— Start of EXCERPTED RECORDS —
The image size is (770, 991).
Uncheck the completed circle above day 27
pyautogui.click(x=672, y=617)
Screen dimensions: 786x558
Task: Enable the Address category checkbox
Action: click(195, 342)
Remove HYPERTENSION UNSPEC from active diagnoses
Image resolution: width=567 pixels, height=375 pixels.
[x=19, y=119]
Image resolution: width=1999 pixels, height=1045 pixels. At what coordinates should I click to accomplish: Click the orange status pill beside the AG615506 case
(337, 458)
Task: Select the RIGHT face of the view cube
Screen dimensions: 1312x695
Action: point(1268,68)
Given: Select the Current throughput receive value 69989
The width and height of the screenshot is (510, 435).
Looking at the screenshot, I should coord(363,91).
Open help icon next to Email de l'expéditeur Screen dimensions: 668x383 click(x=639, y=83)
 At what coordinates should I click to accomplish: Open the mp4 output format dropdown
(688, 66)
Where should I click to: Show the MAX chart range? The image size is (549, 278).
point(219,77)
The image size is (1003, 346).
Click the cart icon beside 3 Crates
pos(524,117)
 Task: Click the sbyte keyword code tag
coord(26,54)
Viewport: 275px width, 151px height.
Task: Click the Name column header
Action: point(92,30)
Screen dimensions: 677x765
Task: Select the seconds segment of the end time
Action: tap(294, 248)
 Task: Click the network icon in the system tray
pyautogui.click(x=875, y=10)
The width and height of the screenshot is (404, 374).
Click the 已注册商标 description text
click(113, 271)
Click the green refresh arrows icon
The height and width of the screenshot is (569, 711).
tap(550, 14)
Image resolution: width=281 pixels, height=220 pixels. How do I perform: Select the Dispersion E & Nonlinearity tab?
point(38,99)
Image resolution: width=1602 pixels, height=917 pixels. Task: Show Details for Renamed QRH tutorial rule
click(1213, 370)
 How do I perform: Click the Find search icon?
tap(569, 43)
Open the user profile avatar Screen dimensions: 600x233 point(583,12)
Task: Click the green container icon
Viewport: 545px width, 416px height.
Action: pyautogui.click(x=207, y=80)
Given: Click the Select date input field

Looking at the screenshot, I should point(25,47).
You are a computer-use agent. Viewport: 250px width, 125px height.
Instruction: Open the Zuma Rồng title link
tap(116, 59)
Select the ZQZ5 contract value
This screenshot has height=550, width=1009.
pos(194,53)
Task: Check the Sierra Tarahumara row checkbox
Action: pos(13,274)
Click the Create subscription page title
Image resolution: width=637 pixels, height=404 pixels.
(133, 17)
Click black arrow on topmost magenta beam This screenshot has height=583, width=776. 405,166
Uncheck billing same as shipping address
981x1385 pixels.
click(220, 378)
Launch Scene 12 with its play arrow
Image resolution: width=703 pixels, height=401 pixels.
— End of EXCERPTED RECORDS —
[TASK TO COMPLETE] Copy every entry above word for word.

[RESPONSE BELOW]
The image size is (770, 991).
Uncheck the completed circle above day 27
pyautogui.click(x=672, y=617)
Screen dimensions: 786x558
Task: Enable the Address category checkbox
Action: click(195, 342)
Remove HYPERTENSION UNSPEC from active diagnoses
Image resolution: width=567 pixels, height=375 pixels.
[x=19, y=119]
Image resolution: width=1999 pixels, height=1045 pixels. At what coordinates should I click to accomplish: Click the orange status pill beside the AG615506 case
(337, 458)
Task: Select the RIGHT face of the view cube
Screen dimensions: 1312x695
Action: point(1268,68)
Given: Select the Current throughput receive value 69989
The width and height of the screenshot is (510, 435).
Looking at the screenshot, I should coord(363,91).
Open help icon next to Email de l'expéditeur Screen dimensions: 668x383 click(x=639, y=83)
 At what coordinates should I click to accomplish: Open the mp4 output format dropdown
(688, 66)
Where should I click to: Show the MAX chart range? The image size is (549, 278).
point(219,77)
The image size is (1003, 346).
Click the cart icon beside 3 Crates
pos(524,117)
 Task: Click the sbyte keyword code tag
coord(26,54)
Viewport: 275px width, 151px height.
Task: Click the Name column header
Action: point(92,30)
Screen dimensions: 677x765
Task: Select the seconds segment of the end time
Action: tap(294, 248)
 Task: Click the network icon in the system tray
pyautogui.click(x=875, y=10)
The width and height of the screenshot is (404, 374).
Click the 已注册商标 description text
click(113, 271)
Click the green refresh arrows icon
The height and width of the screenshot is (569, 711).
tap(550, 14)
Image resolution: width=281 pixels, height=220 pixels. How do I perform: Select the Dispersion E & Nonlinearity tab?
point(38,99)
Image resolution: width=1602 pixels, height=917 pixels. Task: Show Details for Renamed QRH tutorial rule
click(1213, 370)
 How do I perform: Click the Find search icon?
tap(569, 43)
Open the user profile avatar Screen dimensions: 600x233 point(583,12)
Task: Click the green container icon
Viewport: 545px width, 416px height.
Action: pyautogui.click(x=207, y=80)
Given: Click the Select date input field

Looking at the screenshot, I should point(25,47).
You are a computer-use agent. Viewport: 250px width, 125px height.
Instruction: Open the Zuma Rồng title link
tap(116, 59)
Select the ZQZ5 contract value
This screenshot has height=550, width=1009.
pos(194,53)
Task: Check the Sierra Tarahumara row checkbox
Action: pos(13,274)
Click the Create subscription page title
Image resolution: width=637 pixels, height=404 pixels.
(133, 17)
Click black arrow on topmost magenta beam This screenshot has height=583, width=776. 405,166
Uncheck billing same as shipping address
981x1385 pixels.
click(220, 378)
Launch Scene 12 with its play arrow
Image resolution: width=703 pixels, height=401 pixels.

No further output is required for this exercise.